### Task item
Would you repeat word for word the lines of the listing that follows, from the one with "Tap the Install App download icon" up to and including the one with "Given: Click the 审批 step title", and leave out the images?

### Stored data
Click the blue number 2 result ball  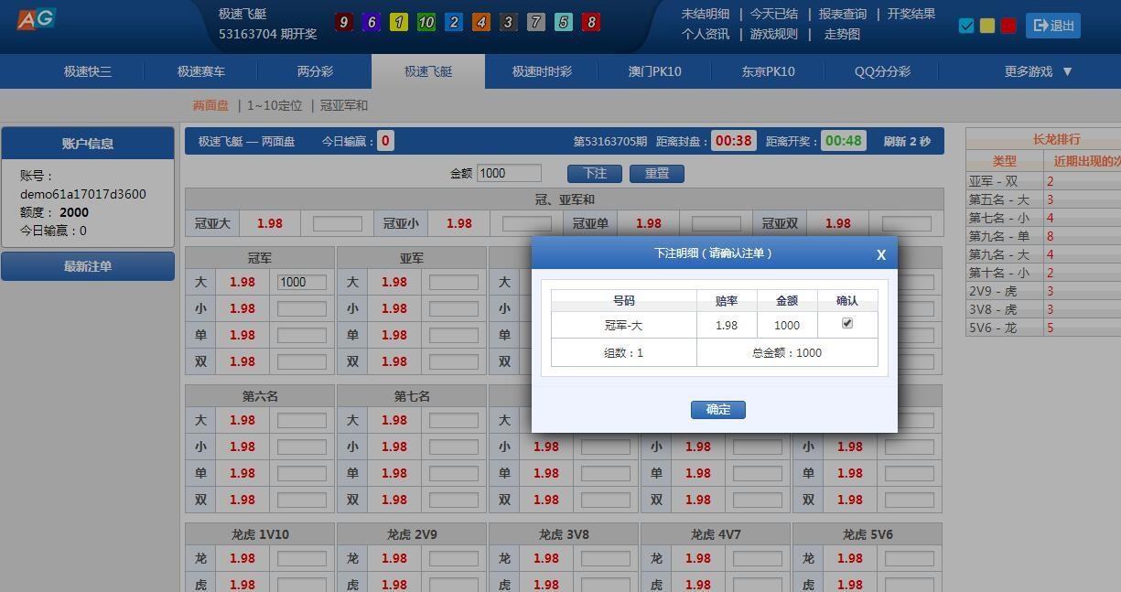coord(454,22)
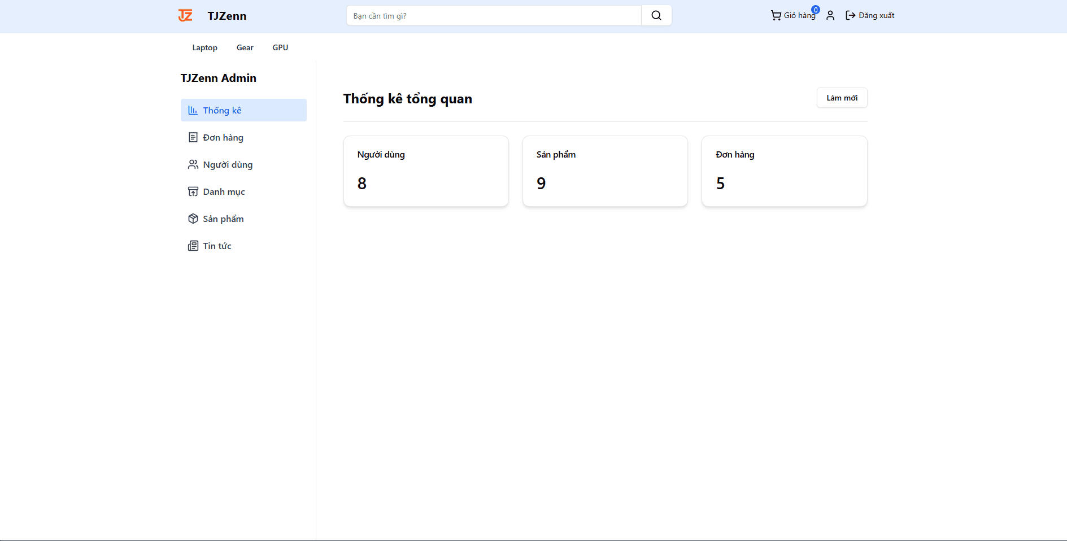Click the TJZenn brand name link

coord(227,16)
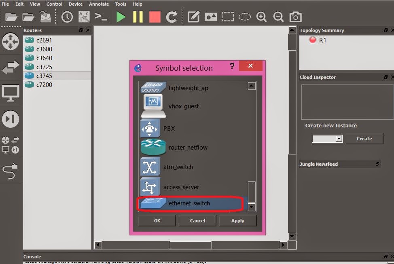394x264 pixels.
Task: Draw a rectangle on the topology
Action: tap(227, 17)
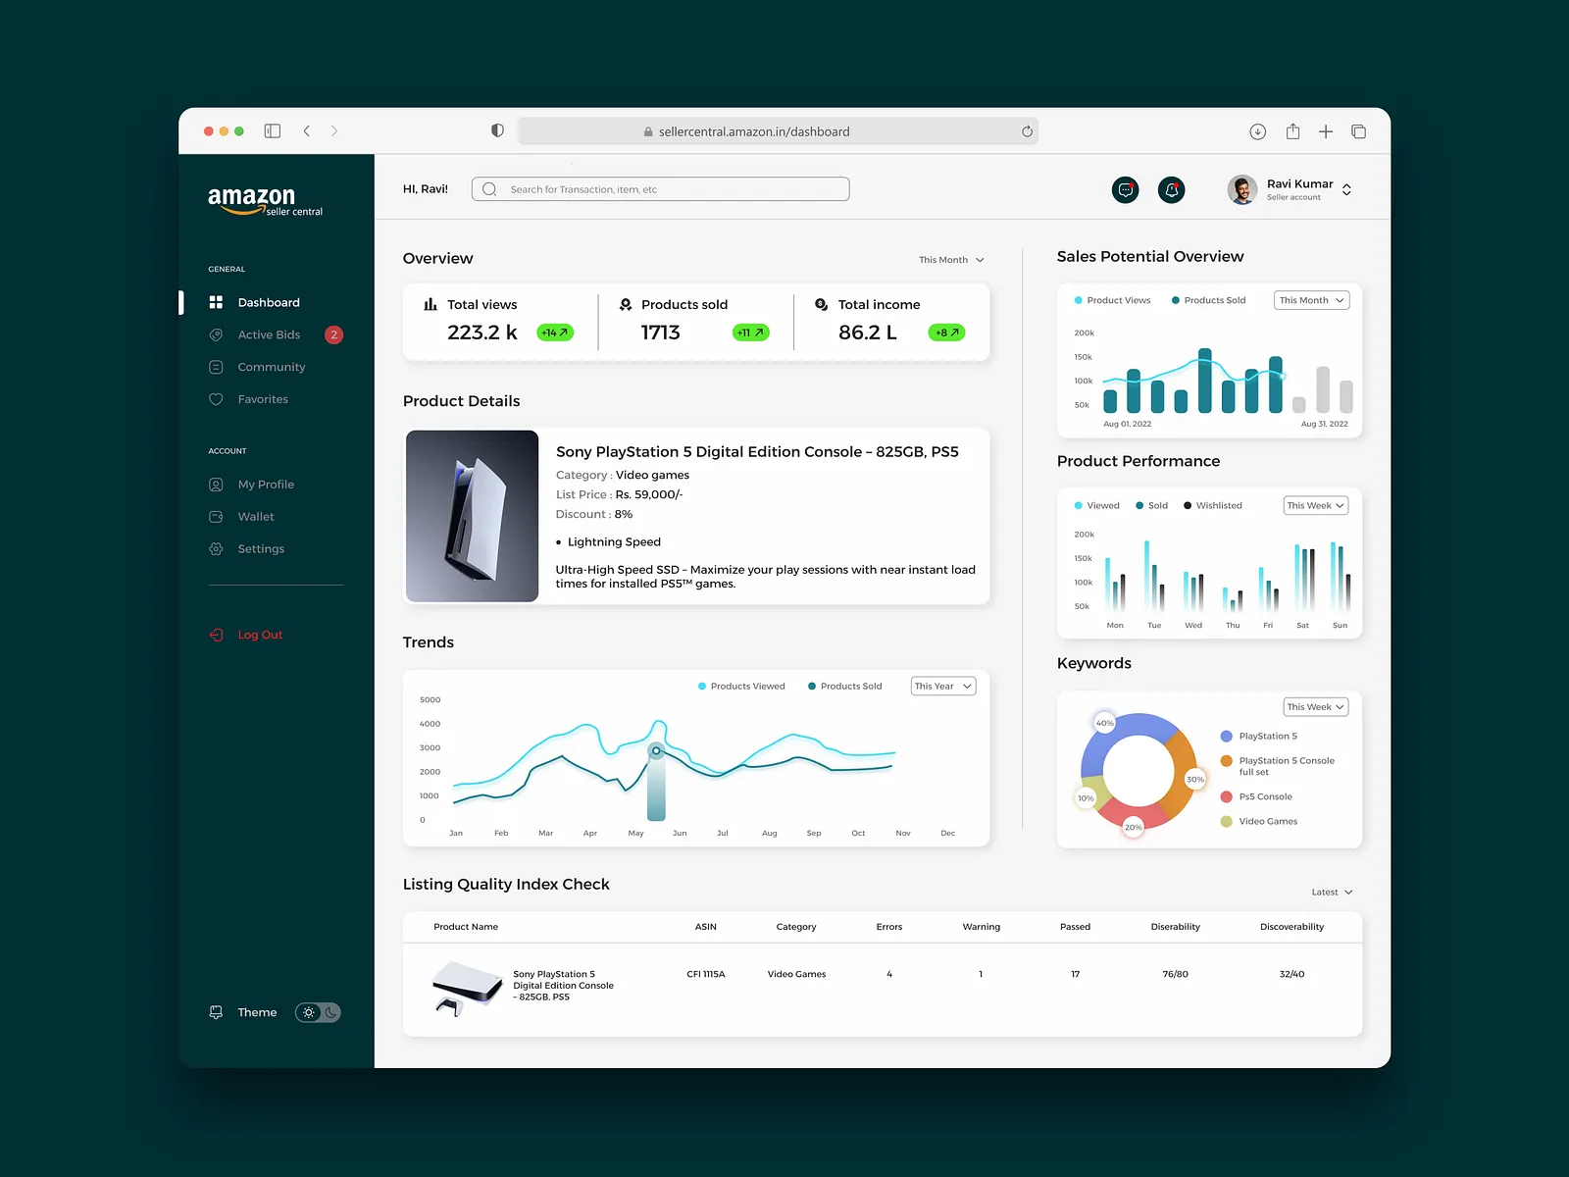Open This Month dropdown in Sales Potential Overview

tap(1311, 300)
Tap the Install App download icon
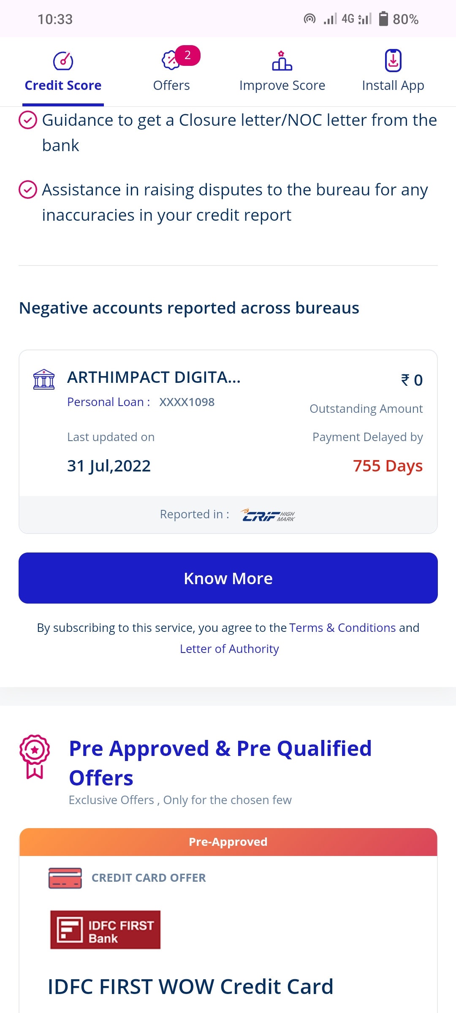Viewport: 456px width, 1013px height. [393, 61]
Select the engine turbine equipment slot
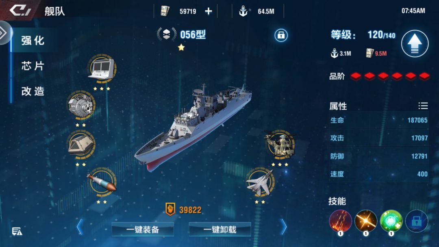 [81, 105]
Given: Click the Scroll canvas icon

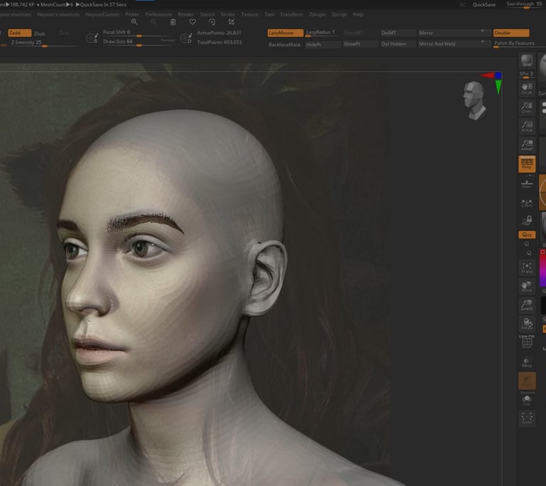Looking at the screenshot, I should click(x=527, y=87).
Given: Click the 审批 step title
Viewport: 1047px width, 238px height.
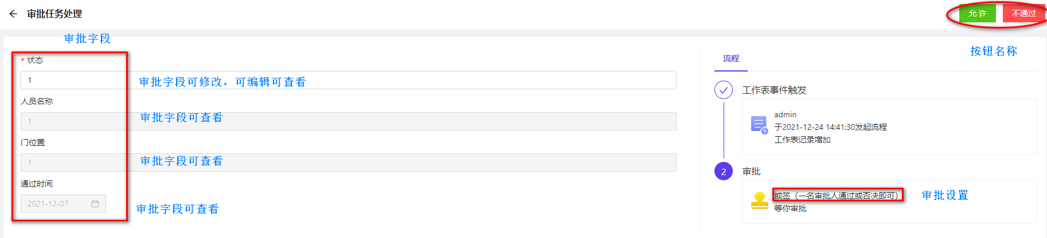Looking at the screenshot, I should coord(751,172).
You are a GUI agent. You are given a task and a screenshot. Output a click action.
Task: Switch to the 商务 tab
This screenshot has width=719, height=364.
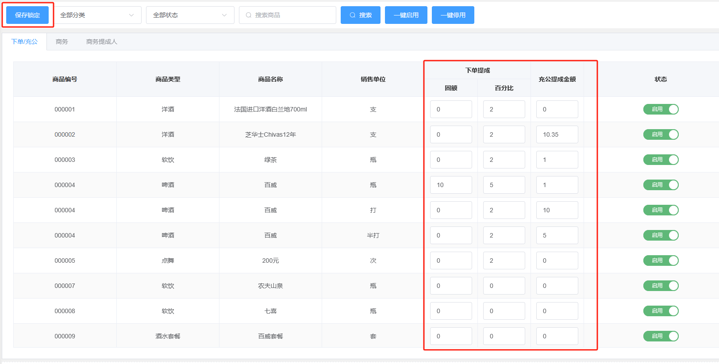point(62,42)
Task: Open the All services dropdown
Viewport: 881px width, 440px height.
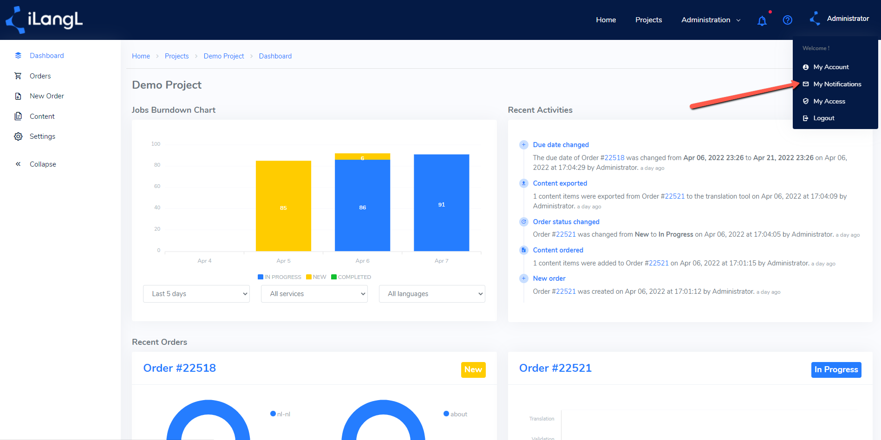Action: pos(314,294)
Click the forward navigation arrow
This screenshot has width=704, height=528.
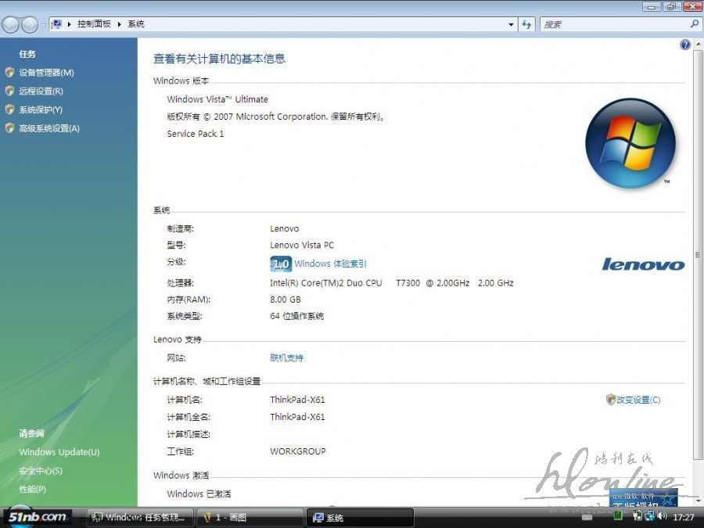pos(29,25)
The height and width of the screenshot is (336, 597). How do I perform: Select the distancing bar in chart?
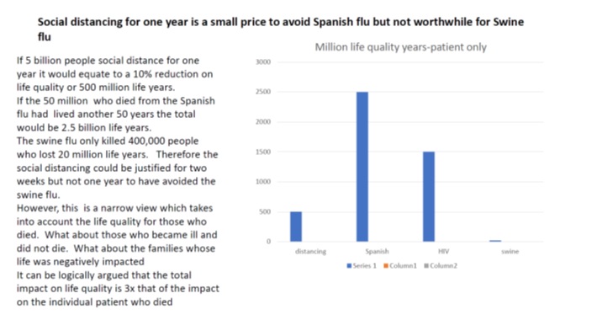pyautogui.click(x=296, y=227)
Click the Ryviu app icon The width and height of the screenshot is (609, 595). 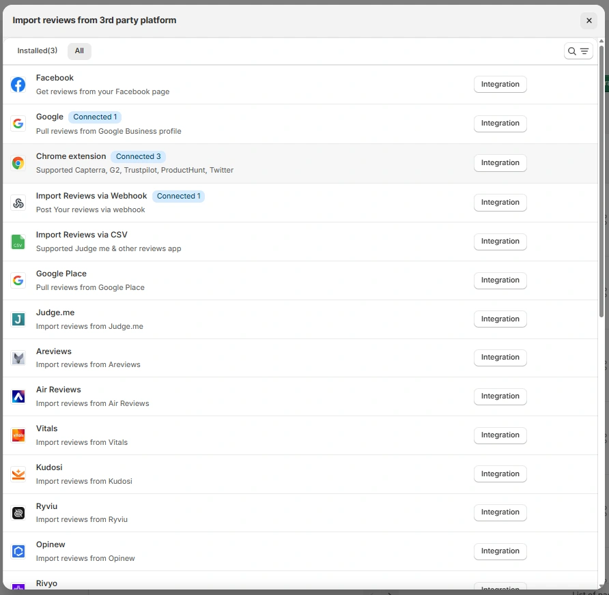(18, 512)
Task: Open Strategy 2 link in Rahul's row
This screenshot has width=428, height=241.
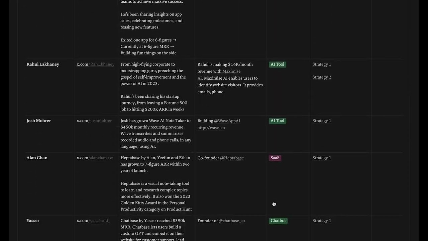Action: point(322,77)
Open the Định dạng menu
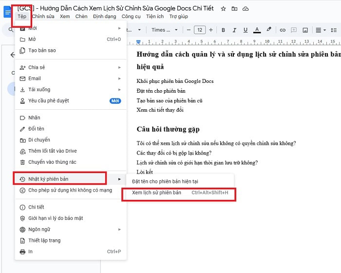Image resolution: width=341 pixels, height=273 pixels. pos(104,17)
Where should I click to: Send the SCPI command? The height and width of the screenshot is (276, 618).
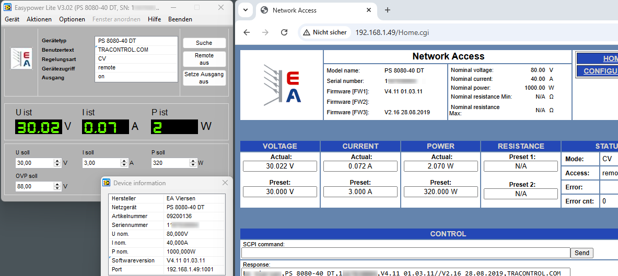(x=581, y=253)
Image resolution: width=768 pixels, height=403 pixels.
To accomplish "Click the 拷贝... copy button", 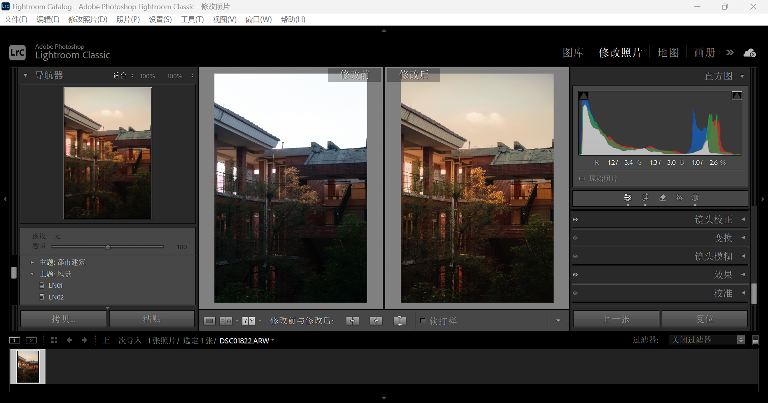I will (x=63, y=319).
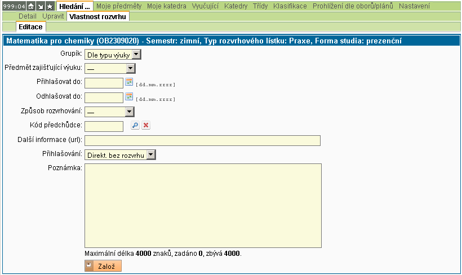Open Předmět zajišťující výuku dropdown
The width and height of the screenshot is (462, 275).
pyautogui.click(x=130, y=68)
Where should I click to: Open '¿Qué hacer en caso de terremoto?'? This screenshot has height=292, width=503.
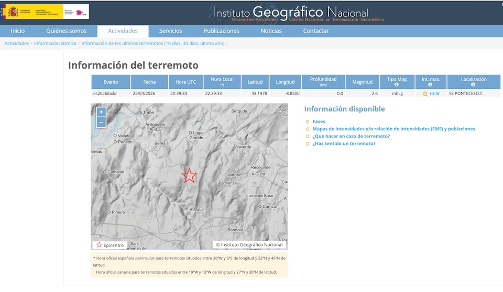point(351,136)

### Result of this exercise
Tap the Install App download icon
Viewport: 456px width, 1013px height. [393, 61]
Select the engine turbine equipment slot
 [81, 105]
Given: Click the Scroll canvas icon

Looking at the screenshot, I should click(x=527, y=87).
Given: Click the 审批 step title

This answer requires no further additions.